Nach § 101 Satz 1 BetrVG kann der Betriebsrat beim Arbeitsgericht beantragen, dem Arbeitgeber aufzugeben, eine personelle Maßnahme im Sinne von § 99 Abs. 1 Satz 1 BetrVG aufzuheben, wenn dieser die Maßnahme ohne seine Zustimmung durchführt. Der Aufhebungsantrag dient der Beseitigung eines betriebsverfassungswidrigen Zustands, der dadurch eingetreten ist, dass der Arbeitgeber eine konkrete personelle Einzelmaßnahme ohne die erforderliche Zustimmung des Betriebsrats durchführt oder aufrechterhält. Mit der Rechtskraft eines dem Antrag nach § 101 Satz 1 BetrVG stattgebenden Beschlusses wird der Arbeitgeber verpflichtet, den betriebsverfassungswidrigen Zustand durch Aufhebung der personellen Einzelmaßnahme mit Wirkung für die Zukunft zu beseitigen.

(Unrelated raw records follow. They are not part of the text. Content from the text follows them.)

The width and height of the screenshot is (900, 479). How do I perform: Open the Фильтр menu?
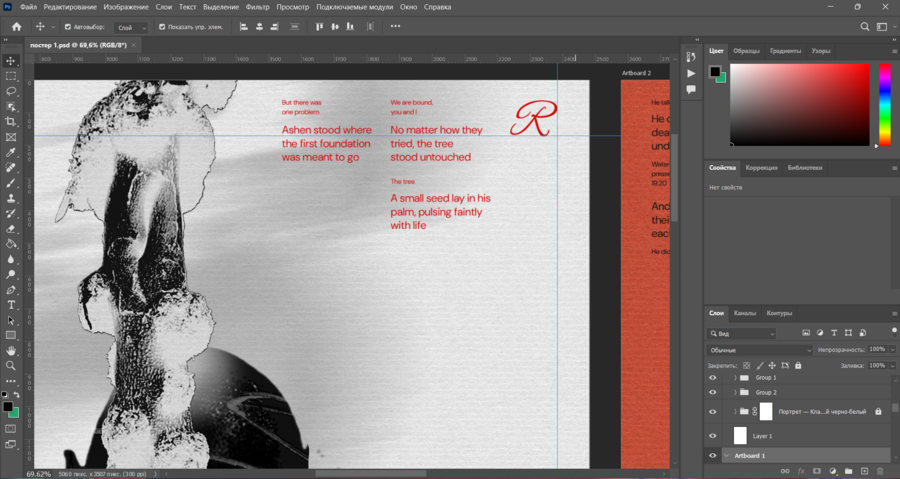(257, 7)
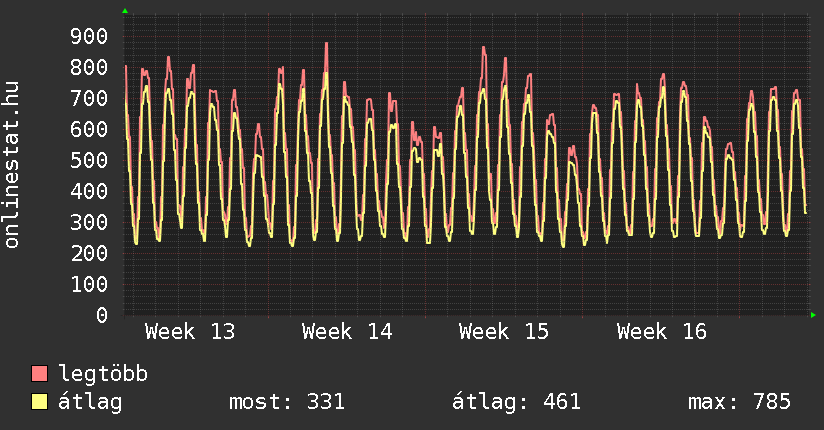Click the green arrow atop the y-axis
This screenshot has height=430, width=824.
(x=125, y=11)
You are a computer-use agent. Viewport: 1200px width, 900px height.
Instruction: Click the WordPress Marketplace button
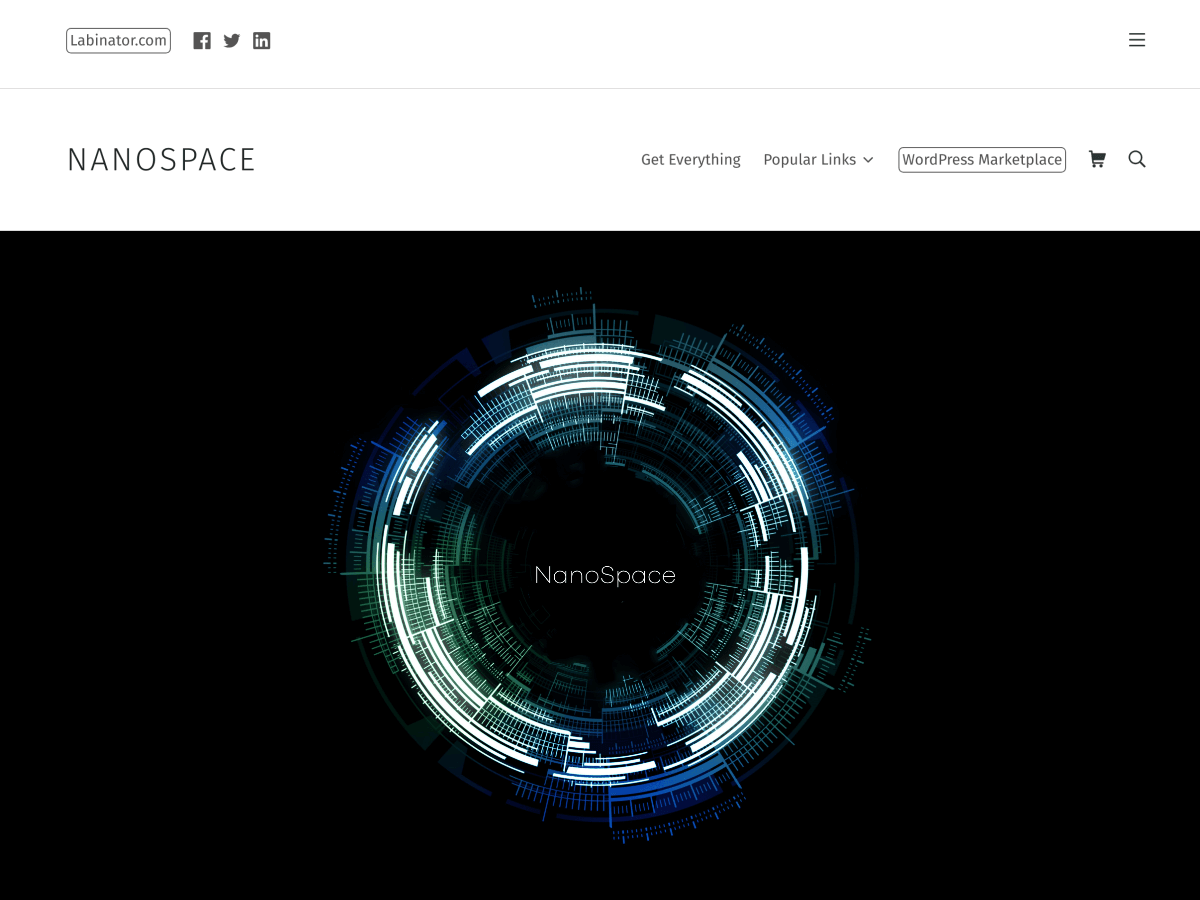[x=981, y=159]
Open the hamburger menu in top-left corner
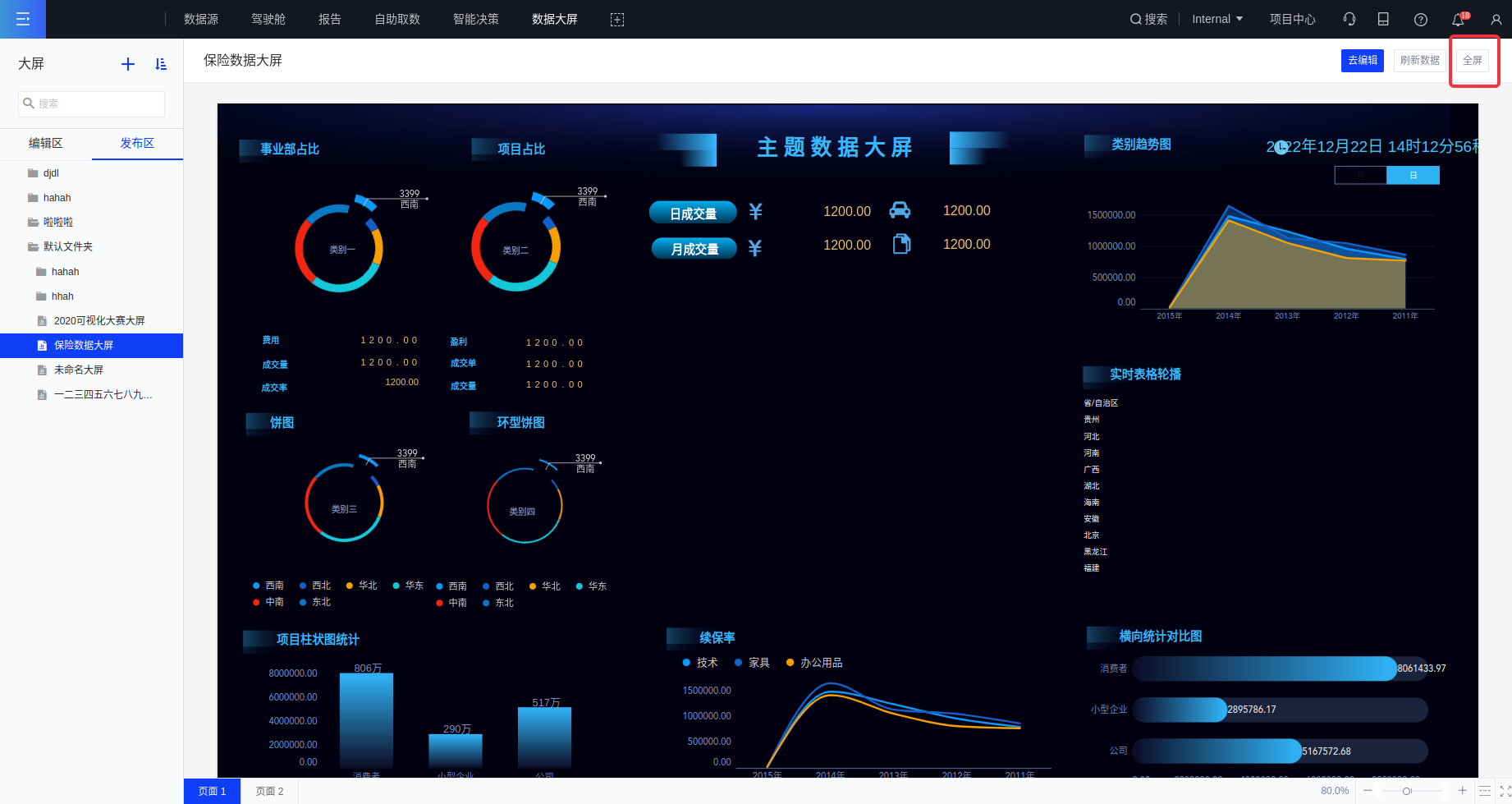Image resolution: width=1512 pixels, height=804 pixels. pos(23,19)
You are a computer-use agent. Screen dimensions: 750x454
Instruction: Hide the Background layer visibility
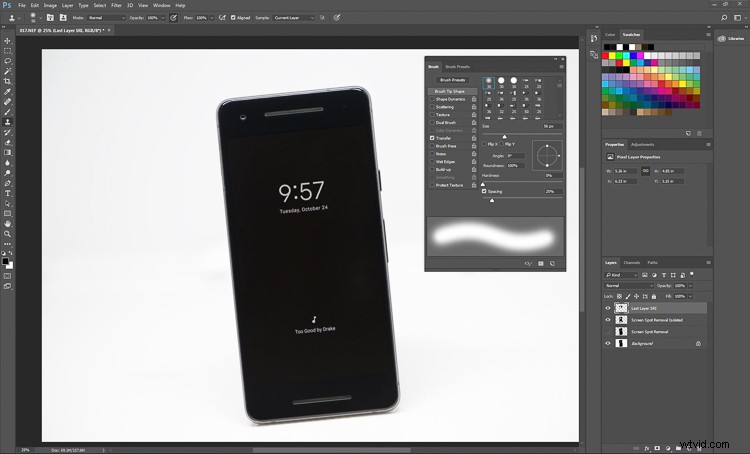(607, 343)
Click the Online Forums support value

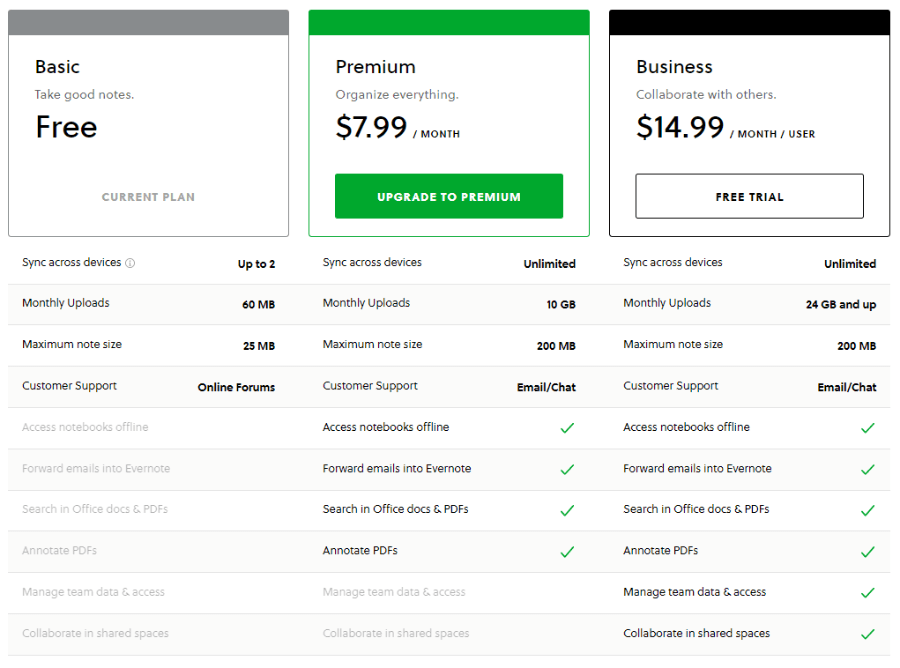pyautogui.click(x=236, y=386)
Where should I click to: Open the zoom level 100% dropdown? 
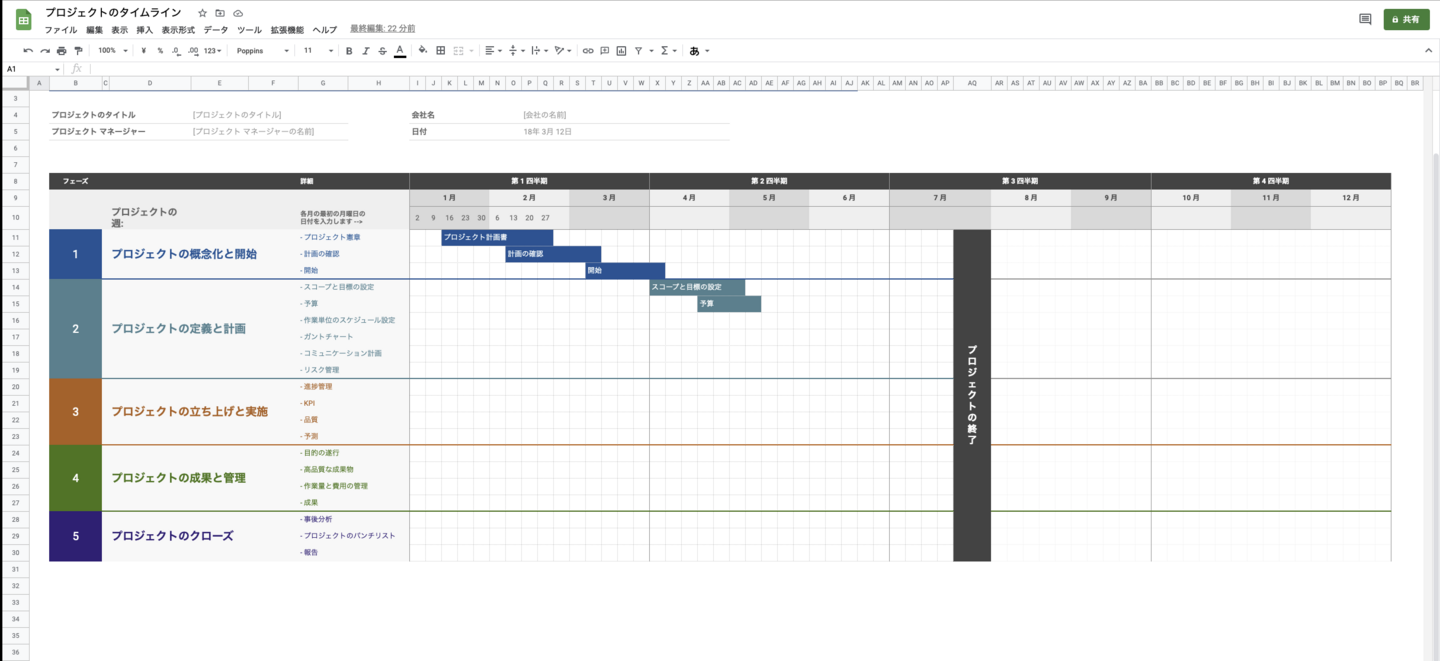coord(111,50)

Nach § 99 Abs. 1 Satz 1 BetrVG hat der Arbeitgeber in Unternehmen mit mehr als 20 wahlberechtigten Arbeitnehmern den Betriebsrat vor jeder Einstellung zu unterrichten und dessen Zustimmung zu beantragen. Eine Einstellung im Sinne des § 99 Abs. 1 Satz 1 BetrVG liegt nach ständiger Rechtsprechung des Bundesarbeitsgerichts vor, wenn eine Person in den Betrieb eingegliedert wird, um zusammen mit den dort beschäftigten Arbeitnehmern dessen arbeitstechnischen Zweck durch weisungsgebundene Tätigkeit zu verwirklichen. Die für eine Einstellung erforderliche Eingliederung in die Betriebsorganisation erfordert nicht, dass der Arbeitnehmer seine Arbeiten auf dem Betriebsgelände oder innerhalb der Betriebsräume verrichtet. Entscheidend ist vielmehr, ob der Arbeitgeber mit Hilfe des Arbeitnehmers den arbeitstechnischen Zweck des jeweiligen Betriebs verfolgt. Unerheblich für die Annahme einer Eingliederung ist zudem, wie häufig die zur Verwirklichung des Betriebszwecks durchgeführten Tätigkeiten erfolgen oder wie viel Zeit sie in Anspruch nehmen.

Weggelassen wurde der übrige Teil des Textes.